Marino è un lavoratore che ha resistito ai grandi cambiamenti della società e alla burocrazia asfissiante. Nel 2026, però, appenderà gli attrezzi al chiodo e chiuderà i battenti della sua bottega in piazzetta De Martini, a due passi dal corso Garibaldi e da Palazzo Mosti. La vita di oggi non gli appartiene: quella di un mondo esasperato dall’acquisto ‘usa e getta’ e dal commercio elettronico, dove sono banditi verbi come ‘aggiustare’, ‘rammendare’ e ‘recuperare’.

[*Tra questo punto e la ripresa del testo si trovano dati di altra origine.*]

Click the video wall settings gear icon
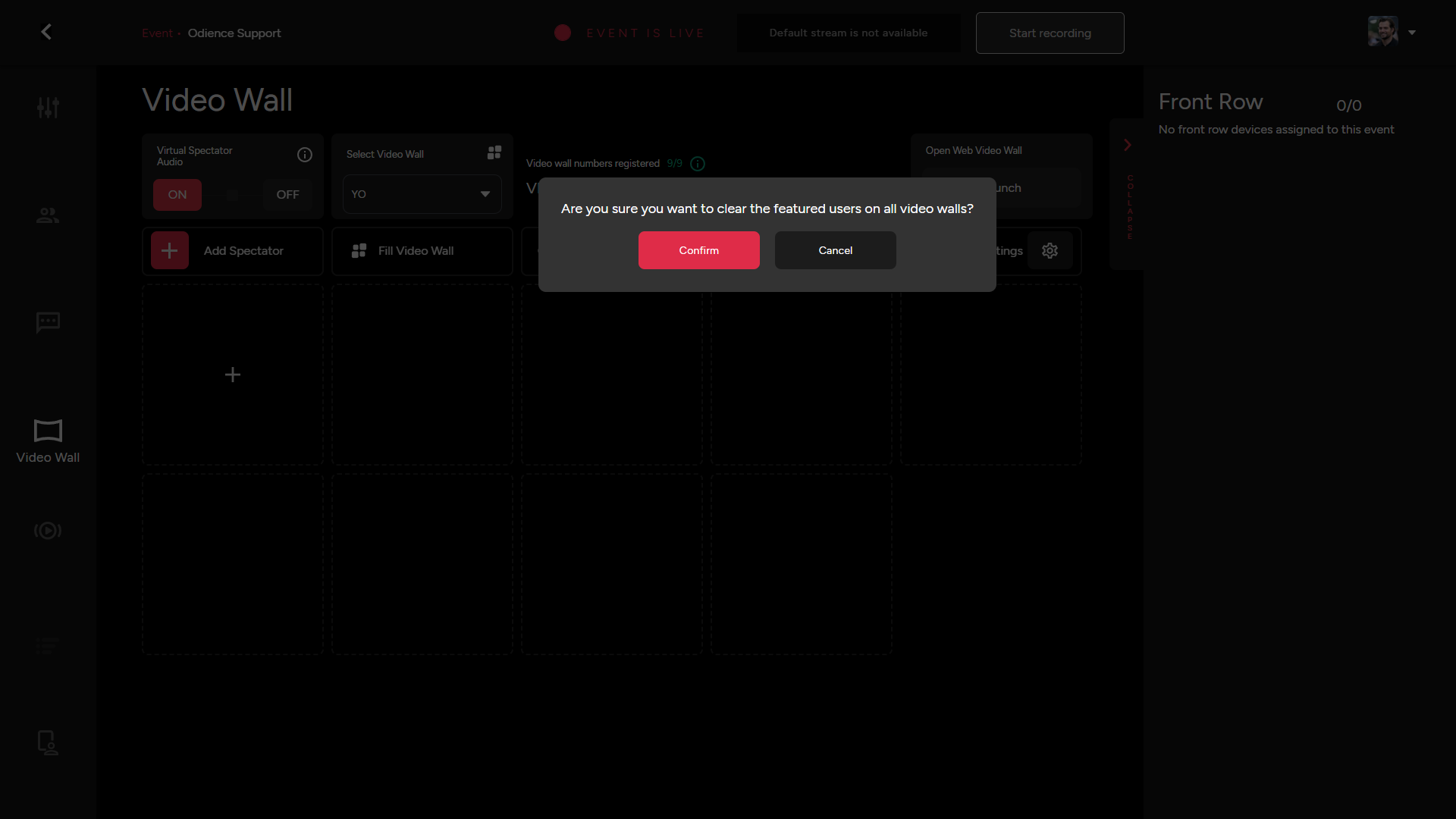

Non gli appartiene questo tempo che ha ‘dipinto’ lui e i suoi colleghi di laboratorio come un mondo residuale, schiacciato dalla feroce concorrenza esercitata dalla grande distribuzione, destinato inesorabilmente al declino. Resta il dolce e malinconico ricordo di una vita passata, genuina e felice, dove i centri storici erano il cuore pulsante delle città, con le botteghe aperte fino a tardi e le strade piene di gente. “Non c’era tutta questa abbondanza, avevamo un paio di scarpe e un paio di pantaloni. Ma ci bastavano. Nonostante i sacrifici e le difficoltà, infatti, era un mondo pieno di solidarietà, di condivisione, di collaborazione e di valori veri. Un mondo dove le cose, così come i rapporti, si riparavano e non venivano sostituiti con troppa facilità”.

Riavvolgiamo il nastro. Dalla tua famiglia hai ereditato la passione per il settore delle calzature…
Papà Agostino, originario di Santa Maria a Vico, si trasferì a Benevento. Lui era il vero artigiano di casa, in quanto costruiva scarpe di qualità: dalla realizzazione dei prodotti artigianali passò poi anche alla vendita aprendo un negozietto in via Capitano Salvatore Rampone. Mio zio Giuseppe Porrino aveva invece a Napoli un piccolo calzaturificio: parliamo del dopoguerra. Io e i miei sette fratelli siamo cresciuti tra le scarpe, giocavamo nel deposito tra le scatole. Abbiamo da sempre respirato questo ambiente. Nei vicoli, prima, c’erano le botteghe: giocavamo e ci fermavamo a guardare. C’era la voglia genuina di rubare il mestiere, di osservare e di imparare.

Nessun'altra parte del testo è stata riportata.